Researchers Get More Than $23 Million to Launch Centers for Big-Data Research
February 2015
The National Institutes of Health has awarded two grants, totaling more than $23 million, to establish two centers of excellence at Stanford for big data research. The grants are among 11 awarded to launch centers of excellence in big data research under an NIH initiative known as Big Data to Knowledge, or BD2K.
Biomedical big data has the potential to advance the understanding of human health and disease according to the BD2K initiative. But the lack of appropriate tools, poor data accessibility and insufficient training are major impediments to rapid translational impact. The two new Stanford centers will focus on ways to categorize, organize and consolidate diverse data from laboratory studies, clinical notes and wearable devices to allow scientists to compare and combine study results and draw more accurate conclusions as they develop medical therapies.
CEDAR tackles the metadata
The first award of about $11 million over four years went to Mark Musen, MD, PhD, to establish the Center for Expanded Data Annotation and Retrieval (CEDAR). In an era when data are generated at rates and in quantities never before imaginable, there is an urgent need to understand the structure of datasets and the experimental conditions under which they were produced. The ultimate big data challenge lies not in the data, says Musen, but in the metadata —the machine-readable descriptions that provide data about the data. It is not enough simply to put data online; data are not usable until they can be "explained" in a manner that both humans and computers can process.
"If there is one obstacle to the future of big data in biomedicine and to the breakthroughs that will result from large-scale exploration of online datasets, it is that people hate metadata," says Musen, professor of medicine, biomedical informatics research.
The metadata problem requires an end-to-end solution — from the creation of easy to use, standardized templates, to filling out such templates using ontology-based terms, to archiving the metadata and finding, exploring and reusing datasets.
"Our approach is innovative because it addresses the metadata problem for the first time in a holistic manner," says Musen. "People want a "Google" for data and it doesn't exist right now. And it will never exist until the data are adequately described so that a Google-like system can find them."

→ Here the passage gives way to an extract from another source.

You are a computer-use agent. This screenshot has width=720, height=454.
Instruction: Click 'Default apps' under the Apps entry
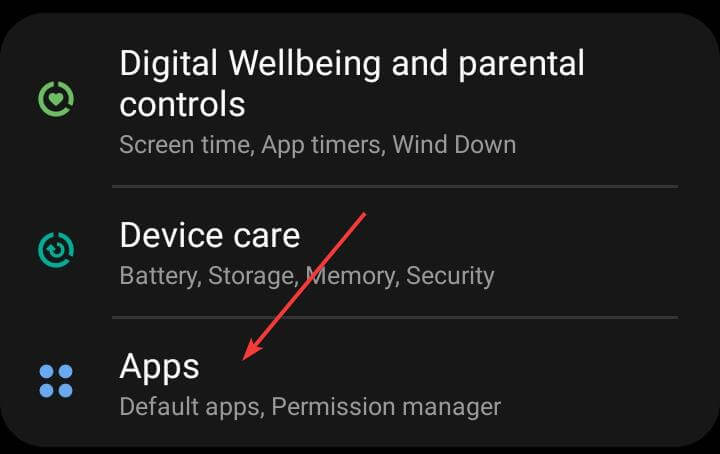[x=191, y=407]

Biomedical investigators such as Musen worry that the big data revolution will fizzle out if it continues to be difficult for scientists to locate their colleagues' experimental datasets online, to glean how the experiments actually were performed and to understand how the data should be interpreted.
CEDAR will collaborate with the Human Immunology Project Consortium, HIPC, to create a test bed for studying the use of its methods throughout the full lifecycle of data annotation, data acquisition and data analysis in an industrial-scale setting.

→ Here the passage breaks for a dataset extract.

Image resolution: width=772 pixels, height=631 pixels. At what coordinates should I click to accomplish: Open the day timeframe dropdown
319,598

Enhancing mobility through data integration
The second grant, roughly $12 million over four years, went to Scott Delp, PhD, professor of bioengineering and mechanical engineering, for the Mobility Data Integration to Insight project, known as the Mobilize Center.

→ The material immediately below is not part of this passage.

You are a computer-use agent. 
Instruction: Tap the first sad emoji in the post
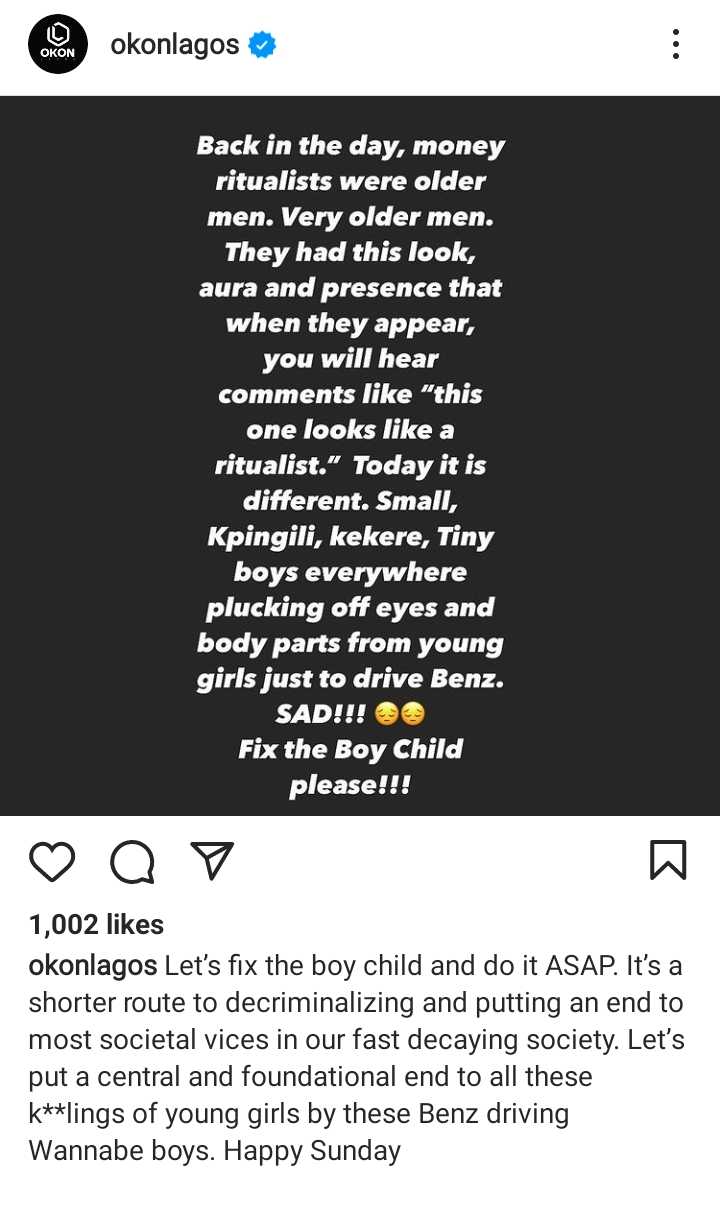click(386, 714)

As Delp points out in his proposal, mobility is essential for human health. Yet many conditions, such as cerebral palsy, osteoarthritis and obesity limit mobility at an enormous personal and societal cost. The Mobilize Center seeks to transform the field of mobility research by developing essential tools for data analysis that will advance research to prevent, diagnose and reduce impairments that limit human movement.
The center will develop and disseminate a range of novel data science tools, including modeling and analysis methods to predict and improve the outcomes of surgeries in children with cerebral palsy and gait pathology; to identify new approaches to optimize mobility in individuals with osteoarthritis, running injuries and other movement impairments; and to discover methods that motivate overweight and obese individuals to exercise more and in ways that promote joint health.
"The proliferation of devices monitoring human activity, including mobile phones and an ever-growing array of wearable sensors, is generating unprecedented quantities of data describing human movement, behaviors and health," says Delp, program director and principal investigator of the Mobilize Center. "Yet there is a dearth of methods for analyzing these massive, heterogenous datasets." All of this data, created by diverse sources, remains siloed in isolated labs and minimally utilized.
"Mobility research is severely limited by the inability to integrate and analyze the vast quantity of data," says Delp. "Our Center will integrate and analyze mobility big data from a variety of sources to help researchers and clinicians answer a broad range of questions. With the insights gained from subjecting these massive amounts of data to our state-of-the-art analytical techniques, we hope to enhance mobility across a large segment of the population."